• _Task_: Can you write out the rows from the line with "Where should I click to: Click" up to and including the line with "Open the Options menu", keeping the requests and adding 146 to every coordinate in the answers?

Begin Record set

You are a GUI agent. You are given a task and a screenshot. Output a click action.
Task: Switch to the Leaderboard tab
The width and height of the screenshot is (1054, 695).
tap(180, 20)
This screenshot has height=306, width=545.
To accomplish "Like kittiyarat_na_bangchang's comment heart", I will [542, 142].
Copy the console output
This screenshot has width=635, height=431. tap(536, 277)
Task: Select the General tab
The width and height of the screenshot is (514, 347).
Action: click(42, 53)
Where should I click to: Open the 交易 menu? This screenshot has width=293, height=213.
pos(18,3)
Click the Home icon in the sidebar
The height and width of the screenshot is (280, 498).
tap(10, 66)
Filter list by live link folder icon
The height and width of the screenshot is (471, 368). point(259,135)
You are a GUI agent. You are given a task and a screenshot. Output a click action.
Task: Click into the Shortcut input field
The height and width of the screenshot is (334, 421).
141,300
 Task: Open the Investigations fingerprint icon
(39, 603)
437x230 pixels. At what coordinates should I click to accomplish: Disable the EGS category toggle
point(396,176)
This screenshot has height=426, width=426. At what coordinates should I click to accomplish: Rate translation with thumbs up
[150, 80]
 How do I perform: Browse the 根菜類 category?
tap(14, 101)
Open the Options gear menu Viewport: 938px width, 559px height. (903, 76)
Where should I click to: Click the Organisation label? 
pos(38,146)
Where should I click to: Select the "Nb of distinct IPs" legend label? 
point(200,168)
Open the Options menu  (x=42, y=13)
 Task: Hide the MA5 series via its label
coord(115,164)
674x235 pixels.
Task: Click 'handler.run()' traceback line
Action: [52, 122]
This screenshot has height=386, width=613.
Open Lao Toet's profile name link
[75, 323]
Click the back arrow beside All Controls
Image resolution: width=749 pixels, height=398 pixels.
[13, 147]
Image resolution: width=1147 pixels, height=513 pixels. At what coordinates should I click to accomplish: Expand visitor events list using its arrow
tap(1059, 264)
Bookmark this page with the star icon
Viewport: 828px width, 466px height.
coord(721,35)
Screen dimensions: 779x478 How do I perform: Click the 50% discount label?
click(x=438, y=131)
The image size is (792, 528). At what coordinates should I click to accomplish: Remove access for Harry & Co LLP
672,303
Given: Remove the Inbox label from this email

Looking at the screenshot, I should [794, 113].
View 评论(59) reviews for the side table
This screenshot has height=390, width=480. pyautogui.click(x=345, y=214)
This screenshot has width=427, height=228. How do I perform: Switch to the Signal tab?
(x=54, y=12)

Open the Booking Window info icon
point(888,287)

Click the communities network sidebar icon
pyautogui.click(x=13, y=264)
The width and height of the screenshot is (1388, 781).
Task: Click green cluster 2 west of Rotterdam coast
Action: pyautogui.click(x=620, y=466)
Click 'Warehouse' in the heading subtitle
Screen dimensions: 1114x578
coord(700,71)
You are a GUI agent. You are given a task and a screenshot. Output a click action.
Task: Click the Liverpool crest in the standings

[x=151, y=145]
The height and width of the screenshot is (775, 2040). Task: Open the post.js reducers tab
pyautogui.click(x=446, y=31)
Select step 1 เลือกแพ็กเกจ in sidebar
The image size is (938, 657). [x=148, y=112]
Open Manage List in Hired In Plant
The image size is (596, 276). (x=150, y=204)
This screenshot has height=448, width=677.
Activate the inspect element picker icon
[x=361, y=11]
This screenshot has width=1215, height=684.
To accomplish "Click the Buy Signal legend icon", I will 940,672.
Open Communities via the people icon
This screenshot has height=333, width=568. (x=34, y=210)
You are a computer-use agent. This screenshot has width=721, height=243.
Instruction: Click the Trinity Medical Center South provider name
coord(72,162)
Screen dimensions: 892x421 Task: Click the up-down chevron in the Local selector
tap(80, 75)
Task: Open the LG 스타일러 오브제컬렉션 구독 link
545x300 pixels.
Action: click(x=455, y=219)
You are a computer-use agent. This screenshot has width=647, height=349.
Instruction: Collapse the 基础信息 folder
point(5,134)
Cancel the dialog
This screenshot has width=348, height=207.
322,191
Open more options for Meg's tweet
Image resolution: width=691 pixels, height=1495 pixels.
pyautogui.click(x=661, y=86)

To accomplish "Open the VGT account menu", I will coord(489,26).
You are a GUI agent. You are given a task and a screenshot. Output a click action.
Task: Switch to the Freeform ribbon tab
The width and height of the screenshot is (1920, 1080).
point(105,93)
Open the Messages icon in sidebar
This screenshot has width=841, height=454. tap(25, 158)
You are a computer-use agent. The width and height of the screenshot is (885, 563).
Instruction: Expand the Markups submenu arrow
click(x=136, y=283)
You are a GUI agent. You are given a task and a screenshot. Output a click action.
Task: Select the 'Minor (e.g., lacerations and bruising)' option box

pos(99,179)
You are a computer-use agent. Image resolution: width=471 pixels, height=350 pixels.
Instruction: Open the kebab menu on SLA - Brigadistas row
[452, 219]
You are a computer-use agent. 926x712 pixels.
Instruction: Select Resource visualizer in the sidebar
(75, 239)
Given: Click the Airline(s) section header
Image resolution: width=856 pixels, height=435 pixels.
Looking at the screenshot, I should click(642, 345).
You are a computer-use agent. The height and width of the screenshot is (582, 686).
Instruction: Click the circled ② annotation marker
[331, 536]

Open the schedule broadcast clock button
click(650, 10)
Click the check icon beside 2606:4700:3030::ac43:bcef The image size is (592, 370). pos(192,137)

End Record set

• _Finished answer_:
Where should I click to: Click the Organisation label? 
pos(184,292)
Where should I click to: Select the "Nb of distinct IPs" legend label? 
point(346,314)
Open the Options menu  (x=188, y=159)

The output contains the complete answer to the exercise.